The regulatory lag inherent in an historical or a partial forecast test year does not currently permit rates that are commensurate with a cost structure that is rising to meet electrical needs of a growing customer base. My testimony demonstrates that the Company has applied a rational, systematic and comprehensive approach in forecasting its test year requirement. I continue to believe for purposes of this proceeding, a forecast test year beginning January 1, 2007 and ending December 31, 2007, is the most appropriate. Even the use of a 2007 forecast test year establishes rates that will not take affect until 2008.
Q. Can you please provide an update of key capital expenditure and expense results through November 2007 that validates the forecasted values contained in the forecast test year used by the Company?
A. Yes. I have obtained actual data for several significant components of the forecast test year. This actual data is for the periods June year-to-date (YTD), September YTD, and November YTD. I then compared this actual data to the Forecast Test Year Total the Company filed. The components I have selected are key variables that Mr. Said uses to determine the Total System revenue requirement and ultimately the Idaho jurisdictional revenue requirement. The primary components I have included are Electric Plant in Service excluding Asset Retirement Obligations (ARO)(EPIS), Accumulated Provision for Depreciation and Amortization, Net Electric Plant in Service, Other Operating Revenues, Operation and Maintenance Expenses (O&M), Depreciation and Amortization, and IERCO operating net income.

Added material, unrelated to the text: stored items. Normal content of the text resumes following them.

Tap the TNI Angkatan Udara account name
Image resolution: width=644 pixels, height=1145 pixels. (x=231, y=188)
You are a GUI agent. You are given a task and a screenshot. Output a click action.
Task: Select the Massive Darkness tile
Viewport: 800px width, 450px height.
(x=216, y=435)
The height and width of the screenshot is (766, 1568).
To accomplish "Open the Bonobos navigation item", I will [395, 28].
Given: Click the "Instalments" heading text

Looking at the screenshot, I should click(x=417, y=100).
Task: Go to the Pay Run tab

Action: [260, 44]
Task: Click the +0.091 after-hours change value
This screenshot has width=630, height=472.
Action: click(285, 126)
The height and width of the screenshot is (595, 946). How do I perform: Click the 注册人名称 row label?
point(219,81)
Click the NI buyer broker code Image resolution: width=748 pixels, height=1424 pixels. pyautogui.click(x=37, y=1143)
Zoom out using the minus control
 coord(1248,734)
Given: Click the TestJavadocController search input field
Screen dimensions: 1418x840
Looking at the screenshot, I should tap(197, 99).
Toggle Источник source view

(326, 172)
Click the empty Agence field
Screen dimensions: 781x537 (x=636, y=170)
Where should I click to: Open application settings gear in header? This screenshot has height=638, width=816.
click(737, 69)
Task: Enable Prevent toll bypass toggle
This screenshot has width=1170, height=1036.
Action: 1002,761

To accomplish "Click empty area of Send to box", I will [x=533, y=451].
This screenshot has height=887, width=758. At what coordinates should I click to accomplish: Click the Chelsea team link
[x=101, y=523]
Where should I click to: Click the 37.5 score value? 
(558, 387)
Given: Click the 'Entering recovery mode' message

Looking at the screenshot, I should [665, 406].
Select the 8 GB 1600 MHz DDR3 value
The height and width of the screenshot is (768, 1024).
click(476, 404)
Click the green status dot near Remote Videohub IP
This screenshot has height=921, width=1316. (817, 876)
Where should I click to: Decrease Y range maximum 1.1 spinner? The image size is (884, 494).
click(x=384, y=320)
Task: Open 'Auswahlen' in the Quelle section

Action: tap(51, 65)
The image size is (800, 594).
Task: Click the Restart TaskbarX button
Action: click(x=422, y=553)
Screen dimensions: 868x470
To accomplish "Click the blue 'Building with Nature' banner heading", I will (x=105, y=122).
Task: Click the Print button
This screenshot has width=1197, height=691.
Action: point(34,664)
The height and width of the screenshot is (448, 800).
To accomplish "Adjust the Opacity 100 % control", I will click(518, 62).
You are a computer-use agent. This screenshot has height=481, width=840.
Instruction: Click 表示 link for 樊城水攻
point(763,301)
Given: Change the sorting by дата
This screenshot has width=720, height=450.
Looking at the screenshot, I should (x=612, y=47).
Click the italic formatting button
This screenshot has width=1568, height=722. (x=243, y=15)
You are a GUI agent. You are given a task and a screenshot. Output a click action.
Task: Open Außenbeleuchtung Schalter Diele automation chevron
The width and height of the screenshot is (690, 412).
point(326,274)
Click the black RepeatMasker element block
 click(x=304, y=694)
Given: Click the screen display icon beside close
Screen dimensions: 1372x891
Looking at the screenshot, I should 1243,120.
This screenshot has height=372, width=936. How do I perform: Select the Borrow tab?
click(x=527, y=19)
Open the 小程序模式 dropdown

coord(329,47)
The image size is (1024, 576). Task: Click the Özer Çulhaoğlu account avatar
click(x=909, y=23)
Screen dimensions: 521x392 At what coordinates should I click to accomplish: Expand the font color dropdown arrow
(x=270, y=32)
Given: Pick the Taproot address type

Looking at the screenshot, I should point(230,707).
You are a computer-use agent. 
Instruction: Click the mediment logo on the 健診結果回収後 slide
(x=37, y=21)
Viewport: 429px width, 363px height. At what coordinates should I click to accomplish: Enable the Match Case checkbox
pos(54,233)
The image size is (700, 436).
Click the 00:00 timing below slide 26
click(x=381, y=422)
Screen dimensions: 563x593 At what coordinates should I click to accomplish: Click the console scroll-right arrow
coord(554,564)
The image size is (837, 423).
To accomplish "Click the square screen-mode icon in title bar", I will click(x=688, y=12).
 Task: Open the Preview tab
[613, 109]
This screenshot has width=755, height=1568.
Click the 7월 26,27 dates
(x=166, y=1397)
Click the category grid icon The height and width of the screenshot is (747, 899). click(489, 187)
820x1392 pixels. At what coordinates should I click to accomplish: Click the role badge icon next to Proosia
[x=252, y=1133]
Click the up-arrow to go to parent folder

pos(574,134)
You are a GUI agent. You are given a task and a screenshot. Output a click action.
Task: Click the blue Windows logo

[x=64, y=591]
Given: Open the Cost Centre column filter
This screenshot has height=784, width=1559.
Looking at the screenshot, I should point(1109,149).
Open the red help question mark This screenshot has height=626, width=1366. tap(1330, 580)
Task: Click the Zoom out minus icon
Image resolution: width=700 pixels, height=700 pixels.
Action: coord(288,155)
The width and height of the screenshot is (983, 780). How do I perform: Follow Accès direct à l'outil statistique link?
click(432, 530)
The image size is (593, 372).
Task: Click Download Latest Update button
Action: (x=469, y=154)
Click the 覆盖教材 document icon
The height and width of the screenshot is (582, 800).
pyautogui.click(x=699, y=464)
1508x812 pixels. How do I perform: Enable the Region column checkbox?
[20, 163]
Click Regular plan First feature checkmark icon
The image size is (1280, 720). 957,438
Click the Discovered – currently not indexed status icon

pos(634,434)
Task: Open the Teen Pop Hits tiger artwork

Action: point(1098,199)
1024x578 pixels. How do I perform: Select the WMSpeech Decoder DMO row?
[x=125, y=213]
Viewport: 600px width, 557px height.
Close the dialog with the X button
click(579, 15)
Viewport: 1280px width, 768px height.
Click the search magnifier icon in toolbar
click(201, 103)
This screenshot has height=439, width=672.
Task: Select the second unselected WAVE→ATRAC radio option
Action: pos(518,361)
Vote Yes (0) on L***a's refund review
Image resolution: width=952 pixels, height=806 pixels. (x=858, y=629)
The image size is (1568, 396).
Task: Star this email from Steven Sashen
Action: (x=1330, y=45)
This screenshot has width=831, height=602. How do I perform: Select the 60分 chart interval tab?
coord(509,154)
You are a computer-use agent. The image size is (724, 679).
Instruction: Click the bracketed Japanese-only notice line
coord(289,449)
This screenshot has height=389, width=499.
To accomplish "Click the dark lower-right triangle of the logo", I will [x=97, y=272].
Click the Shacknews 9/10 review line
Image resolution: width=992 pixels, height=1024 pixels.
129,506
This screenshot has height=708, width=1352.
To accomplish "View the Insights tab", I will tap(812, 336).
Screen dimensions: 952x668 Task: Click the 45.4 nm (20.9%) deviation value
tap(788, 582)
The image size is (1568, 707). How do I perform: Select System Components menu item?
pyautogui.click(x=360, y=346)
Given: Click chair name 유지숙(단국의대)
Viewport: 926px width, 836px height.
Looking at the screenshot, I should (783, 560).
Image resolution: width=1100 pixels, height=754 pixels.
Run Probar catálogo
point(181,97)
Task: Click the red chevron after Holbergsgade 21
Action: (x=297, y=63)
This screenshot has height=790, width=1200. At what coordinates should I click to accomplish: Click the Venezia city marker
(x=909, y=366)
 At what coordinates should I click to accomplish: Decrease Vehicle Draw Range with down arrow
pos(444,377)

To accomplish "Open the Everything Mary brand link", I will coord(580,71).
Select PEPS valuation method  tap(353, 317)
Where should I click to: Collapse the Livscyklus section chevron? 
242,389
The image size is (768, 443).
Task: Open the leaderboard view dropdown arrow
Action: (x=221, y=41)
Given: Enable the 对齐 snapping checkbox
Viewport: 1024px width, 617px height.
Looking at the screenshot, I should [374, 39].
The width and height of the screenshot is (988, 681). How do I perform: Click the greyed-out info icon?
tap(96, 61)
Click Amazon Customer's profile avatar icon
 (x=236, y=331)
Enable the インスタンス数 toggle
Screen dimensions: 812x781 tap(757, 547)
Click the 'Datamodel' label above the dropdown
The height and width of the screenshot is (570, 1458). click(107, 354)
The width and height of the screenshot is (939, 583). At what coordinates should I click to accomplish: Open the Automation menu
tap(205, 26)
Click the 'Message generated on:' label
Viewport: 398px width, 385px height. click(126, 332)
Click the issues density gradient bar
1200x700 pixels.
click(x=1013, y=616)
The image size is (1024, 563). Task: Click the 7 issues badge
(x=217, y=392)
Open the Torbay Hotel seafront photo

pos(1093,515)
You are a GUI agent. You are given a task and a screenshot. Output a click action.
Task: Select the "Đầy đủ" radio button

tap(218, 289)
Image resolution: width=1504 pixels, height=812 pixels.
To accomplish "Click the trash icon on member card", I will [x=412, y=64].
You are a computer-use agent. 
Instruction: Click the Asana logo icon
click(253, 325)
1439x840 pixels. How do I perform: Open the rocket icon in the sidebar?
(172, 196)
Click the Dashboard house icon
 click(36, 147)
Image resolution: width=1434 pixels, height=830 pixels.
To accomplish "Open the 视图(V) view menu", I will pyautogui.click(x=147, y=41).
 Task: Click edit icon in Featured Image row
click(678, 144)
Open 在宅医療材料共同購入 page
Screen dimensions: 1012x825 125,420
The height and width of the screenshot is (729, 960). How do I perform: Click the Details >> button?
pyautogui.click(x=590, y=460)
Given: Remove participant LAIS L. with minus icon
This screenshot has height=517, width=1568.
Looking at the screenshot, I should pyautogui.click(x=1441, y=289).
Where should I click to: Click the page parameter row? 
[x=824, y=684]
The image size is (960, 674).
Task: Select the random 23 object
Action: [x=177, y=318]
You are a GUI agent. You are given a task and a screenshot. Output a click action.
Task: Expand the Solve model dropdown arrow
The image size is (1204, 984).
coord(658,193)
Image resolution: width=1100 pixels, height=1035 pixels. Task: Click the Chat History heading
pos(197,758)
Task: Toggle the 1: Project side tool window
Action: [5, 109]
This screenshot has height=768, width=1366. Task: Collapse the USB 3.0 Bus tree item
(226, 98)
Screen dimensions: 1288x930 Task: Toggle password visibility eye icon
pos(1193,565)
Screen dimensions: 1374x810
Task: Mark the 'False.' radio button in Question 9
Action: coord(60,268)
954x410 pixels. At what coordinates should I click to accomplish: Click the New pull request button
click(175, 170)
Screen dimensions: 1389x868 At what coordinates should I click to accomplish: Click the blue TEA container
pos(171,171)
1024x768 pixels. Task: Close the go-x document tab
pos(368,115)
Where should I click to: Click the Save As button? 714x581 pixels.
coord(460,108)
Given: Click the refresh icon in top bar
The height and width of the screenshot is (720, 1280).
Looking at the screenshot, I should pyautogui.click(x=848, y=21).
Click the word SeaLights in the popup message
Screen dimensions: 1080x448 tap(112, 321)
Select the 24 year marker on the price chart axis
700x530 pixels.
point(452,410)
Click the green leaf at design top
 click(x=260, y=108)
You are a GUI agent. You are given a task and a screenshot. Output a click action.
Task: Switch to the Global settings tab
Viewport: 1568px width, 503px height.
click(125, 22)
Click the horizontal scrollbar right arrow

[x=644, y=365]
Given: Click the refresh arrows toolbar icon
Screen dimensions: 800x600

| YTD June 2007 | YTD Sept 2007 | YTD Nov 2007 | Forecast Test Year Total |
EPIS | $3,647,262,730 | $3,708,539,029 | $3,788,785,684 | $3,778,910,294 |
Accumulated Provision for Depreciation and Amortization | 1,600,383,439 | 1,624,352,106 | 1,635,886,117 | 1,607,824,827 |
Net EPIS | 2,046,879,291 | 2,084,186,923 | 2,152,899,567 | 2,171,085,467 |
Other Operating Revenues | 25,504,551 | 39,293,118 | 48,827,366 | 60,368,018 |
O&M Expenses | 151,514,351 | 224,846,522 | 271,001,079 | 290,673,032 |
Depreciation and Amortization | 50,902,708 | 76,869,380 | 94,307,122 | 104,120,916 |
IERCO Net Income | 1,815,205 | 2,917,192 | 4,661,020 | 5,248,215 |
Q. What conclusion do you draw from this table of actual components compared to the forecast test year total?
A. I believe this information supports the Company's forecast test year and adequately reflects the operating costs and capital expenditures that Idaho Power Company is currently experiencing to operate effectively. By the end of 2007, the Company will have made significantly more capital investments of prudently incurred property plant and equipment and will have spent significantly more operating expenses to provide reliable service to its customers. The forecast test year is a more reasonable representation from which to set rates for the coming year to effectively provide the Company the opportunity to earn its allowed rate of return established by the Commission.
Q. Other witnesses have used the term regulatory lag. Please define your understanding of the term "regulatory lag" as it applies to this proceeding.
A. Regulatory lag occurs when there is a mismatch between the time period used for test year calculations and when resulting rates go into effect. For purposes of this proceeding, I am using the term regulatory lag or attrition as a "decline in the rate of return earned *** [occurring] when rate base and/or cost of service increases faster than revenue and is caused both by inflation and by expansionistic construction programs which do not generate additional comparable revenue". Utah Power & Light v. Idaho Public Utilities Commission, 102 Idaho 282 (1981).
Q. In reviewing Staff's testimony in which it presents its revenue requirement recommendations, do you believe Staff's recommendations create regulatory lag?
A. Yes. The Company has incurred significant expenses and made substantial capital investments that it will have no opportunity to recover if the Commission accepts Staff's recommendations. Staff has filed a test year based on 12 months ending June 2007 for rates to be in effect late in the first quarter of 2008. Staff's filing also includes many timing mismatches between revenue, expenses and plant identified in Mr. Gale's, Mr. Steve Keen's, and Mr. Said's testimony. The annualizing and known and measurable adjustments Staff proposes only address a limited number of items where timing mismatches occur. When regulatory lag exists, it places financial pressure on the Company by reducing its cash flow and rate of return.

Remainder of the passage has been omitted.